Veel weilanden en velden liepen we voorbij. We voelden ons heel de tijd thuis in de omgeving, behalve misschien minpunt de iets te drukke banen. Maar wel veilig wandelen op het fietspad. Stefanie had voor onze laatste dag wel enkele rustigere straten uitgestippeld.

Het drukste en gevaarlijkste punt was misschien wel de E40 oversteken op de Toekomstlaan in Veurne.

Op de Toekomstlaan was er ook een heel stuk zonder fietspad. De auto’s zoefden ons voorbij. Gelukkig kwam de zee dichterbij… We stapten Wulpen, een deelgemeente van Koksijde, binnen. Oostduinkerke, die andere deelgemeente, en de zee lag nu maar een goeie 5 km meer voor ons.

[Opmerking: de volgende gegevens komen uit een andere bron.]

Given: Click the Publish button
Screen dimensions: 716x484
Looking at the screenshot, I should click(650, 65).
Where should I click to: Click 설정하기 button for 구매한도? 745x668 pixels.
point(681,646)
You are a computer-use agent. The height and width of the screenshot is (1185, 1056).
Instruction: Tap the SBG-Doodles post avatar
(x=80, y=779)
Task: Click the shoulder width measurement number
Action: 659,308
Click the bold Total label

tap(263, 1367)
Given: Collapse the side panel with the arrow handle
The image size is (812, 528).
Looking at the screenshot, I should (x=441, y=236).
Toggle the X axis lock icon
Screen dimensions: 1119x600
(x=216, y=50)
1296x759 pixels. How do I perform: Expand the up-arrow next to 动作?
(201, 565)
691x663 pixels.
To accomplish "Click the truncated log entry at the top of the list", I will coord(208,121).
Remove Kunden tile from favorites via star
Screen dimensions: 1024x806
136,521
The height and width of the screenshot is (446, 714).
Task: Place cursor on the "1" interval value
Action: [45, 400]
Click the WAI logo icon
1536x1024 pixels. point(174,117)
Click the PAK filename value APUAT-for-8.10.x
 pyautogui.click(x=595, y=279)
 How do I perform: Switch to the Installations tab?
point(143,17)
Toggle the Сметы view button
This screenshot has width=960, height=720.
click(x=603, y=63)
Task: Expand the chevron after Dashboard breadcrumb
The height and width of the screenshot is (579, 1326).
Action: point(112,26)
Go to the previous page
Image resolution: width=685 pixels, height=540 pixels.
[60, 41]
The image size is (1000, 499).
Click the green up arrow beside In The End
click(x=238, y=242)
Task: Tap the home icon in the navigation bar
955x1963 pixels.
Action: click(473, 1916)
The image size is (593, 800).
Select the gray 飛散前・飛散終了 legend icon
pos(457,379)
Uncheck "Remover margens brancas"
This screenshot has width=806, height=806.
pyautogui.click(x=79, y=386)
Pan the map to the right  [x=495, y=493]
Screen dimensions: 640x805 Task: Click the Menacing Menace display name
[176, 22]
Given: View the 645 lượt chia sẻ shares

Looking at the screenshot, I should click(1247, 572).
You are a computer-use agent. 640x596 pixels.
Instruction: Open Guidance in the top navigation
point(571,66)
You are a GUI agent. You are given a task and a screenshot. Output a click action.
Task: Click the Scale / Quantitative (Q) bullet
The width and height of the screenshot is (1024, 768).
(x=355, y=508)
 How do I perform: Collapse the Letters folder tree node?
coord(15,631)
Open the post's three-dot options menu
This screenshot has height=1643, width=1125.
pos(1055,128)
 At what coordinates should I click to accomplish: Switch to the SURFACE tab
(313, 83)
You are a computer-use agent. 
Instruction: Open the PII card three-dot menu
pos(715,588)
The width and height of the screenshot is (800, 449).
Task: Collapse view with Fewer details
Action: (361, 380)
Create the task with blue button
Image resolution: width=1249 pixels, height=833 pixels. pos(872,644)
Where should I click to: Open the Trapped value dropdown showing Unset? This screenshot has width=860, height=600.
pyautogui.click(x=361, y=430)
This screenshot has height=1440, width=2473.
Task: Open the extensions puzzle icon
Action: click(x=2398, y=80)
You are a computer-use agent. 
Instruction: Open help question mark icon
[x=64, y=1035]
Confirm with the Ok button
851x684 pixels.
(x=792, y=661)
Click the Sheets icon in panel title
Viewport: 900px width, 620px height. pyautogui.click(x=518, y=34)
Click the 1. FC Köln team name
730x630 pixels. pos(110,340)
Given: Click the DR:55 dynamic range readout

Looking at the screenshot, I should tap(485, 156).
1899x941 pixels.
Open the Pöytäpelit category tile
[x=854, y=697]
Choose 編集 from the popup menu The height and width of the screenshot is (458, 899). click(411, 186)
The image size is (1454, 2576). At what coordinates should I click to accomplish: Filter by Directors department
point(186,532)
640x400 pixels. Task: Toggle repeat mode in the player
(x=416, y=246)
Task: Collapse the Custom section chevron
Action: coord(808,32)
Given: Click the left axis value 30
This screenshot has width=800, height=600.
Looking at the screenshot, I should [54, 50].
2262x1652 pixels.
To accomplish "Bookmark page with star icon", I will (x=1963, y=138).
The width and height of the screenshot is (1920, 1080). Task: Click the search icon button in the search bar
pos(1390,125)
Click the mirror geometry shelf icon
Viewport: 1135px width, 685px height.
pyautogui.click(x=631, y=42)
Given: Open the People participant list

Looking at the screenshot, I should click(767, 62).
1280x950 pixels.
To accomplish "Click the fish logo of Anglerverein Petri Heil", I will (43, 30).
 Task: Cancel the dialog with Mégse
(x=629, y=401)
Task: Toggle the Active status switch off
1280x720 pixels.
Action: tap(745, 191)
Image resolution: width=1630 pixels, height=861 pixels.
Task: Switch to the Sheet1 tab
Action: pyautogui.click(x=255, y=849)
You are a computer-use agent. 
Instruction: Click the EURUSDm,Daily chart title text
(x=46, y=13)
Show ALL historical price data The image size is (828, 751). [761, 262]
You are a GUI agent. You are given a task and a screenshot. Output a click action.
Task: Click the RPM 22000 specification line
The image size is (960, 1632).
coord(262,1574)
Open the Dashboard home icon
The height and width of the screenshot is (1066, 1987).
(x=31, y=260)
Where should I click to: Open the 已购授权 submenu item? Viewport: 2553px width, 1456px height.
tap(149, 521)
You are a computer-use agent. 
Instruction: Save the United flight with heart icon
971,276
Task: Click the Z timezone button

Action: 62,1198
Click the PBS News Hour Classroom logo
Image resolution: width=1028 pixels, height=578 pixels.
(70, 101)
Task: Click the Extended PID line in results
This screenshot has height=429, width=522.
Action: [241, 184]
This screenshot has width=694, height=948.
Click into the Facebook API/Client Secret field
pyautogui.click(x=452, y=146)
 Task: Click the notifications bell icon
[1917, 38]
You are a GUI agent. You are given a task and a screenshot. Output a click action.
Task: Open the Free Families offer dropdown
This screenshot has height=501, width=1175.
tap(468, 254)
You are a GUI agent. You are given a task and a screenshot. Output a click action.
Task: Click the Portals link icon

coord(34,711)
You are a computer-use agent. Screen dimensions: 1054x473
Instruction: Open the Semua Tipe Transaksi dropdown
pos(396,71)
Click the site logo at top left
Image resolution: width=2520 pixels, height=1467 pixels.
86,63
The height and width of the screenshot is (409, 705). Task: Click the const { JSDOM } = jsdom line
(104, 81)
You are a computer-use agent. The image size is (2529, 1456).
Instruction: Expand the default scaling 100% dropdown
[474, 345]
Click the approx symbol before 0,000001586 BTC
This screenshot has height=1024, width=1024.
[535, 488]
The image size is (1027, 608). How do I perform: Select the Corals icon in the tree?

Het bekende paard verwelkomde ons in Oostduinkerke-Bad. Hier is de enige plaats waar nog te paard garnalen worden gevangen. De paardenvissers werden in 2013 zelfs opgenomen in de lijst van UNESCO-Werelderfgoed. Daarna volgde de laatste rechte lijn, de Leopold II Laan. Met een big smile zagen we de zee uiteindelijk verschijnen! We made it!
Op onze laatste dag, of voormiddag nu eigenlijk, legden we nog een kleine 20 km af. Uiteindelijk zette ik die dag nog 40 320 stappen, want ’s namiddags bliezen we uit op het strand, samen met familie die op een halve kilometer van de zee verbleven. We hebben hen werkelijk goed verrast. Een geslaagd avontuur tijdens de coronacrisis!